- [What to work on]
**1.** In the passage about Altus Press and the Spider novels, in what month and year did Altus launch its "Wild Adventures of The Spider" pastiche series?
**2.** Continue the passage about Altus Press and the Spider novels, starting after its final sentence.

Extract to read Start Marker

Altus Press has begun reprinting the entire Spider series of novels in their original order of publication beginning with #1, on a monthly basis. Altus also launched (in August 2018) a "Wild Adventures of The Spider" pastiche novel series. The first pastiche was written by Will Murray. The Doom Legion has Richard Wentworth team up with James Christopher (a.k.a. "Operator No. 5") and "G-8", two of Popular Publications' top pulp heroes. Two pastiche sequels, Fury in Steel and Scourge of the Scorpion by Will Murray, both came out in 2021.

Extract to read End Marker
Data section Start Marker

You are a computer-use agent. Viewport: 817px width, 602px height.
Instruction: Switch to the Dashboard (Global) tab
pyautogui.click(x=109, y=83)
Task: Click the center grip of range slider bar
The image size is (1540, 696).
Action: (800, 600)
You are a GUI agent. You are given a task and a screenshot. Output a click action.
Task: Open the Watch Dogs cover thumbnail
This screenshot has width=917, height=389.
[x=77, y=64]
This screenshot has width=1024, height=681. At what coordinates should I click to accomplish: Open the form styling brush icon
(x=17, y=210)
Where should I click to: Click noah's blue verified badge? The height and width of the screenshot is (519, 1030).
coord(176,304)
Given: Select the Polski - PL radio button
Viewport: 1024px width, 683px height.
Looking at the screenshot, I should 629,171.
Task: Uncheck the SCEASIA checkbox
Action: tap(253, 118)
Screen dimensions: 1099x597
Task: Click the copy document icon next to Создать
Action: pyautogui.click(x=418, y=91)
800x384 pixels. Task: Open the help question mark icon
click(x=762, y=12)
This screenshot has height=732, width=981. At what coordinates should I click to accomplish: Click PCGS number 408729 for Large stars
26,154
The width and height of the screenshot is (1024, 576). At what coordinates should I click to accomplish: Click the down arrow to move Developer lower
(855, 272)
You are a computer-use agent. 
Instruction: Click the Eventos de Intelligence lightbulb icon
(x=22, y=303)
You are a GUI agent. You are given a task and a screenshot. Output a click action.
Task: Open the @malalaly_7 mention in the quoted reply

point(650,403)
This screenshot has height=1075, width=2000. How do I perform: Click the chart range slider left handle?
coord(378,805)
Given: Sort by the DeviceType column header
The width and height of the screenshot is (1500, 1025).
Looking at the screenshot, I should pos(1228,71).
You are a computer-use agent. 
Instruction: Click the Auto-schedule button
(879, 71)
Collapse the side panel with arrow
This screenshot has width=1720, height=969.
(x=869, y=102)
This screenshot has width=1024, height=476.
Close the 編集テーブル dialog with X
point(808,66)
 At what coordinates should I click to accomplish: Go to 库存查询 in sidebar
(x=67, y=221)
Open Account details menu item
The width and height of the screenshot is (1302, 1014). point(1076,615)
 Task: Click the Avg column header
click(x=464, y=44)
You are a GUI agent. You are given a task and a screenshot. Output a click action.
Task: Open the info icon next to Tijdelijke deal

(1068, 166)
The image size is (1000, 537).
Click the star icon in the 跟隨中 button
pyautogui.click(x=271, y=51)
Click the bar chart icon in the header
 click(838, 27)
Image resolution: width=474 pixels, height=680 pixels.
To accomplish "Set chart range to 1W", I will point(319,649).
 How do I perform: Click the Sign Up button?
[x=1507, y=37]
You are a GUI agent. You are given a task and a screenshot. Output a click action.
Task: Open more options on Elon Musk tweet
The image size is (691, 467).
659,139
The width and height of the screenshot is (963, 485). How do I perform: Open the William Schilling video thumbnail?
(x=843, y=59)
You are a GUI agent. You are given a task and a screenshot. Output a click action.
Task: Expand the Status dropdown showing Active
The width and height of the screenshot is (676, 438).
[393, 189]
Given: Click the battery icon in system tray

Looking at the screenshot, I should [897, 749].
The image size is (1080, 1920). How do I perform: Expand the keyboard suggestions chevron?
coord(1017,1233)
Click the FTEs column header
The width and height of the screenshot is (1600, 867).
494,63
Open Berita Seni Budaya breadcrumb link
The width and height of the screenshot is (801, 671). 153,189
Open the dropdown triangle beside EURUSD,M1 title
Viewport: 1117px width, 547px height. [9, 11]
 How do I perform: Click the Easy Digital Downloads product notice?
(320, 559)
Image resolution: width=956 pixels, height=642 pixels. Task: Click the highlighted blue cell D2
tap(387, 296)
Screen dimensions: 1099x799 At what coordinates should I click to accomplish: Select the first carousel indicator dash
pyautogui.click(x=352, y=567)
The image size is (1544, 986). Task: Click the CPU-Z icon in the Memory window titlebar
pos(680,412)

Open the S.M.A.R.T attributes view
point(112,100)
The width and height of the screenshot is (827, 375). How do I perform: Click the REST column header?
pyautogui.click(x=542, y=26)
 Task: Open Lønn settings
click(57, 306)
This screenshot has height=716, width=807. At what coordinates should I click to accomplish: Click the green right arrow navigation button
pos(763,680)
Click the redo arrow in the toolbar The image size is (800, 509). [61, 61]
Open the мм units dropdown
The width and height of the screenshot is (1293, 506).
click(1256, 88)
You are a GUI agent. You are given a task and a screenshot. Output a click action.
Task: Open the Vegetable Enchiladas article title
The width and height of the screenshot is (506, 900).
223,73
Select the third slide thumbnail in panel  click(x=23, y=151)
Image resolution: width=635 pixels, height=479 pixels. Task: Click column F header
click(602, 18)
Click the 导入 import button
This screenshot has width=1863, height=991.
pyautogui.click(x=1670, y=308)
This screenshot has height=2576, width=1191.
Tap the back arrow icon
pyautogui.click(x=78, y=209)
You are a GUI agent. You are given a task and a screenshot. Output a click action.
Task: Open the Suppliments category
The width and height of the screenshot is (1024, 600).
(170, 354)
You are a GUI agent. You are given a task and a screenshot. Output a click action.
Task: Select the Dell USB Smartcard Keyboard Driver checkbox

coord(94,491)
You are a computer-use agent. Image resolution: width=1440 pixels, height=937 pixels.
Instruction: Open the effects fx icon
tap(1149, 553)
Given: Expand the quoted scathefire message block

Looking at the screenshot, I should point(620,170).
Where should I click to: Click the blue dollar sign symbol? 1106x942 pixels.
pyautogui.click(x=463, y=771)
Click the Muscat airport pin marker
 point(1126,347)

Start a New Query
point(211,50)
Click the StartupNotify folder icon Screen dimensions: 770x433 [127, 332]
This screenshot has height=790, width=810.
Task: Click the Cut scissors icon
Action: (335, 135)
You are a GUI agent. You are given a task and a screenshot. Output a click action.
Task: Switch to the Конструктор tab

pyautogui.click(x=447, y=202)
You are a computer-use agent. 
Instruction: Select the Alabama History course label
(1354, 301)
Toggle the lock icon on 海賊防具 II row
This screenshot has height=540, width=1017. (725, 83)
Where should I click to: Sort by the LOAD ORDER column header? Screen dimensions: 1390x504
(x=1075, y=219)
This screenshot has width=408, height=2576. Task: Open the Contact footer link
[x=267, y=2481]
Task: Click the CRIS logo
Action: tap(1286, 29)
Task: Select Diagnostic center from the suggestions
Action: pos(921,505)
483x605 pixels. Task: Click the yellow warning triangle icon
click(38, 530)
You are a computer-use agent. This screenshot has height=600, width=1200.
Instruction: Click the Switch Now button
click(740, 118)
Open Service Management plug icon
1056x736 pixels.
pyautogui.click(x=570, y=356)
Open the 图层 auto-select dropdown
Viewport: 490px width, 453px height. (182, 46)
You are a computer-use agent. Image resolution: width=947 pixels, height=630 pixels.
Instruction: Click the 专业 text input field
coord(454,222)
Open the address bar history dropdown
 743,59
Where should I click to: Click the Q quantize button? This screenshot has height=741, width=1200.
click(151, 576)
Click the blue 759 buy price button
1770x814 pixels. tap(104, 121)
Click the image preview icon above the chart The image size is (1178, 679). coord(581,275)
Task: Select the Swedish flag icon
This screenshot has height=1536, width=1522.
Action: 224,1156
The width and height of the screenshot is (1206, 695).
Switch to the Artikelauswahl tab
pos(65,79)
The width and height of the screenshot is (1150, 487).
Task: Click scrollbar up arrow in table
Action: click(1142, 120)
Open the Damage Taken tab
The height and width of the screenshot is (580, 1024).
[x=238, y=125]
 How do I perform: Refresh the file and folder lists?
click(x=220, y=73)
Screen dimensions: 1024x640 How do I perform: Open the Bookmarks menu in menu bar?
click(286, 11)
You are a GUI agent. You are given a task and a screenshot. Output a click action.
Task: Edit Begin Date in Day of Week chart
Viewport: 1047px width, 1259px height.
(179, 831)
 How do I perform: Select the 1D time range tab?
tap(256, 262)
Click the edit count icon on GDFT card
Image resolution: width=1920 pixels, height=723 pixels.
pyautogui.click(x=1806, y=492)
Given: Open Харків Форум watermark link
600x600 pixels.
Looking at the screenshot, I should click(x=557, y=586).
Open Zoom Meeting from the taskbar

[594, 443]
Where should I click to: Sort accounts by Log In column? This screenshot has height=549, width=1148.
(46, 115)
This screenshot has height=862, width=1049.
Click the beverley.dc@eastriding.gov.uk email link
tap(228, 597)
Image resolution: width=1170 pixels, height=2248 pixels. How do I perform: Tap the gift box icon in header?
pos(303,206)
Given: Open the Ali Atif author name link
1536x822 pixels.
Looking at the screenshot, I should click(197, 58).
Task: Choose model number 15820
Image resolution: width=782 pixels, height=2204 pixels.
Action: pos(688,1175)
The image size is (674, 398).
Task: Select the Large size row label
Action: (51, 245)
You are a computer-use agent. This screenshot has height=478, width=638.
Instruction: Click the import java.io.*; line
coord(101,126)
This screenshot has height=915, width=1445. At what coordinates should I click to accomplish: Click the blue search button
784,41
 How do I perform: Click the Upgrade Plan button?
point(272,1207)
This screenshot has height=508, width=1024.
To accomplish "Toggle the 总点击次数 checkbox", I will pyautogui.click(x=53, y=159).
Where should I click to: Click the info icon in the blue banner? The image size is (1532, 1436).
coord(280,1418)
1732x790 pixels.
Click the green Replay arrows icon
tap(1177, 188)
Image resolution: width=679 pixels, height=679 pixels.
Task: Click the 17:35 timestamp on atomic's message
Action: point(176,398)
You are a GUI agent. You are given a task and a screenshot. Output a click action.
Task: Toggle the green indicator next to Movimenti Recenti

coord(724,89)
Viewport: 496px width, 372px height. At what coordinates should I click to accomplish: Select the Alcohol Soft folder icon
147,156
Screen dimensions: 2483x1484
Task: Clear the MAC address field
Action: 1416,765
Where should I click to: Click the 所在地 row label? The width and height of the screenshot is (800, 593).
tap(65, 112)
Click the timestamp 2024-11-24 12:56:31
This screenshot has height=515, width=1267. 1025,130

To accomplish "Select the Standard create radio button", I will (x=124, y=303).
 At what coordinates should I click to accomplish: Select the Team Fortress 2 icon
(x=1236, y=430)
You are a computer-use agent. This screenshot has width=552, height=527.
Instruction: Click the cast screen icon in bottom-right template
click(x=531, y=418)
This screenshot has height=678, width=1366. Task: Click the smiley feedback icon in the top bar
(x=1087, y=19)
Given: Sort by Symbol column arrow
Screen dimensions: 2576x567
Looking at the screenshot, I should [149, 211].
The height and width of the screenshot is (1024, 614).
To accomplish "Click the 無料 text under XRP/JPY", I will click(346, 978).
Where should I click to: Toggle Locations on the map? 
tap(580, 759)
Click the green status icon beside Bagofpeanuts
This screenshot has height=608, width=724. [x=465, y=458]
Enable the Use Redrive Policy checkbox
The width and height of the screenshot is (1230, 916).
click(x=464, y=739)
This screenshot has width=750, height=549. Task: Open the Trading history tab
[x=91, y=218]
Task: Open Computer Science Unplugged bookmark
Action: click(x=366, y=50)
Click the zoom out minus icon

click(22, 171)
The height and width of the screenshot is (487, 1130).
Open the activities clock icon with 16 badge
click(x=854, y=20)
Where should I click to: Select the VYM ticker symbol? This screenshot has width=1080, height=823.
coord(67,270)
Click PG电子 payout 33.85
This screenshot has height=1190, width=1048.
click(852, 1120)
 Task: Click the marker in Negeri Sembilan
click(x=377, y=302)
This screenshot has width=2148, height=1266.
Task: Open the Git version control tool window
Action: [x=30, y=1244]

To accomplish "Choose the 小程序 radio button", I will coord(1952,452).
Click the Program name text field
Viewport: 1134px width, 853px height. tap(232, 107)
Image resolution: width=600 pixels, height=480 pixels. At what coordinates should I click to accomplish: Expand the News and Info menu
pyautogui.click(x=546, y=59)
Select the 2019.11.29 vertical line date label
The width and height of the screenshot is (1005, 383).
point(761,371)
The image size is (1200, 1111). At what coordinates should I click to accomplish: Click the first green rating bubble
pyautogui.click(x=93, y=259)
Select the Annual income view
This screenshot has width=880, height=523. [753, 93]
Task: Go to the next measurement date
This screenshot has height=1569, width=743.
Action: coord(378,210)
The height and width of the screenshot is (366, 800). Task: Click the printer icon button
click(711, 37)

Data section End Marker

- [Per-task outputs]
**1.** August 2018

**2.**
==Comics and graphic novels==
===Eclipse Comics===
In December 1990 American comic publisher Eclipse Comics announced plans to produce a comic book series based on the character. Writer and artist Timothy Truman based the three-issue limited series on the 1934 story "The Corpse Cargo", and the series was issued in the 'prestige' square-bound format popularised by DC Comics' The Dark Knight Returns; Enrique Alcatena contributed to the art. As noted in Comics Scene #19, Truman set his version of The Spider in the "1990s as seen by the 1930s". Elements of this version of the Spider's milieu include airships as common transportation, the survival of the League of Nations into the near past - Wentworth meets Ram Singh during an intervention into India and Pakistan - and World War II, if it ever happened, taking place differently. This series featured an African-American Commissioner Kirkpatrick. Truman chose to redesign the character, removing the hat and toning down the exaggerated monstrous look of Wentworth's crime-fighting guise. He had originally planned to have the character wrap his face in bandages before becoming aware of Sam Raimi's then-upcoming film Darkman. A long-time fan of the character, Truman had previous tried to get an adaptation made with First Comics early in his career.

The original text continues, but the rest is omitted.